WORK ITEM
Lines from the material below that hold the string "click" are what is needed; copy each of them.
....
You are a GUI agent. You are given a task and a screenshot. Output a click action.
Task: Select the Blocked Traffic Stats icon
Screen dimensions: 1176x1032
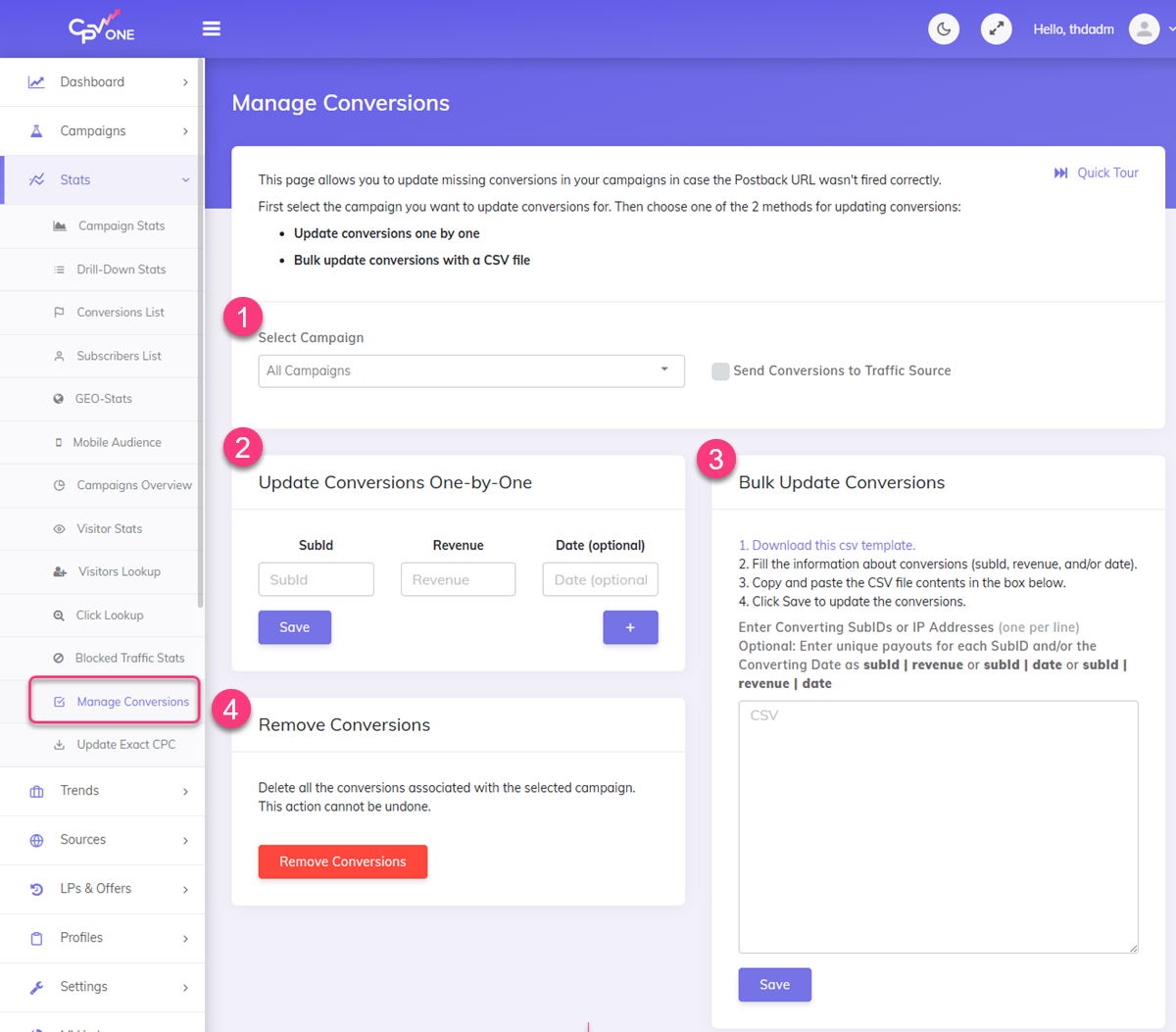61,658
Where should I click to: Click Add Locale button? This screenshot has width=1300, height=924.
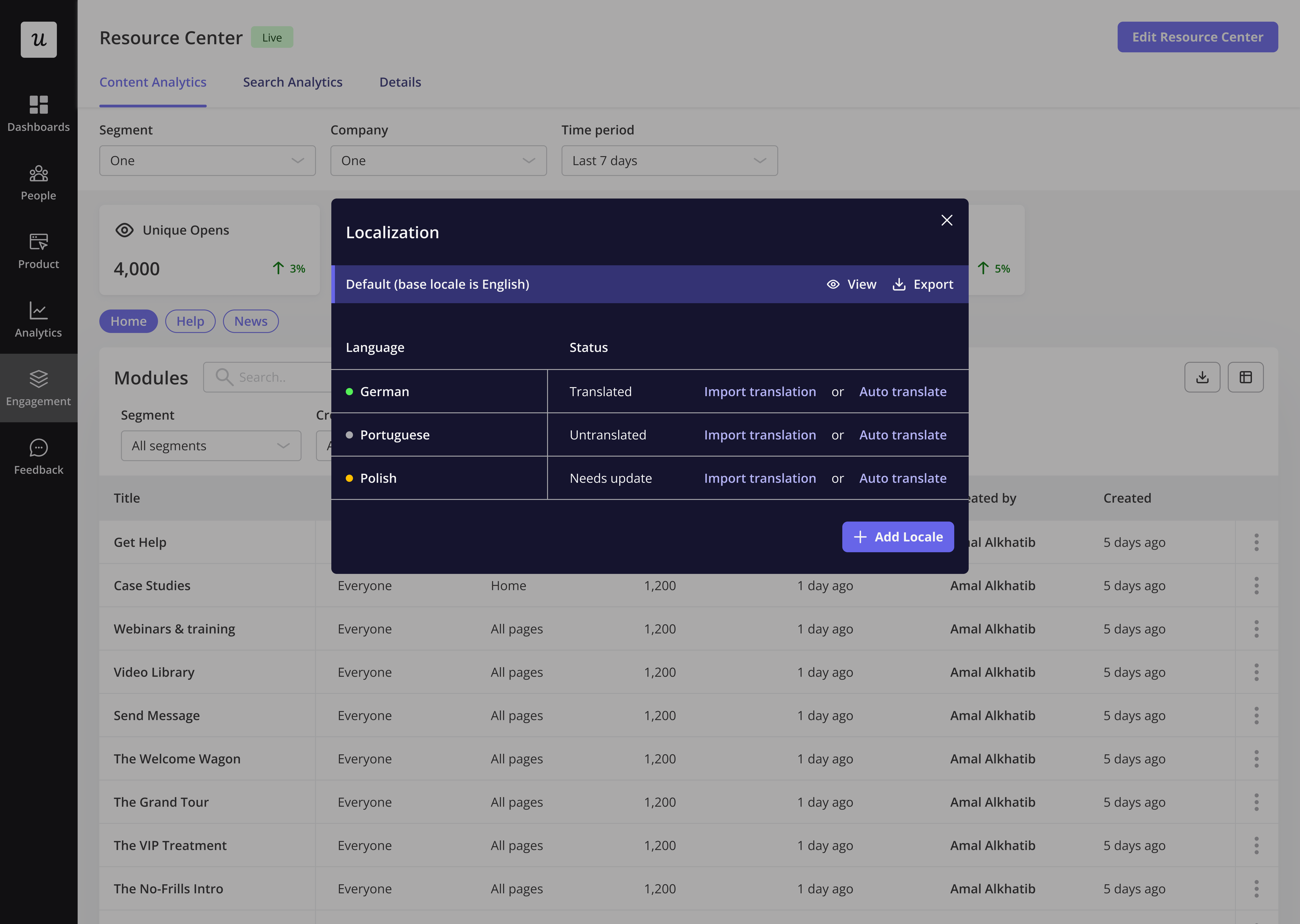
....
EXERCISE SOLUTION
You are a GUI agent. You are given a task and a screenshot. Output a click action.
Where should I click to: Click Add Locale button? This screenshot has width=1300, height=924.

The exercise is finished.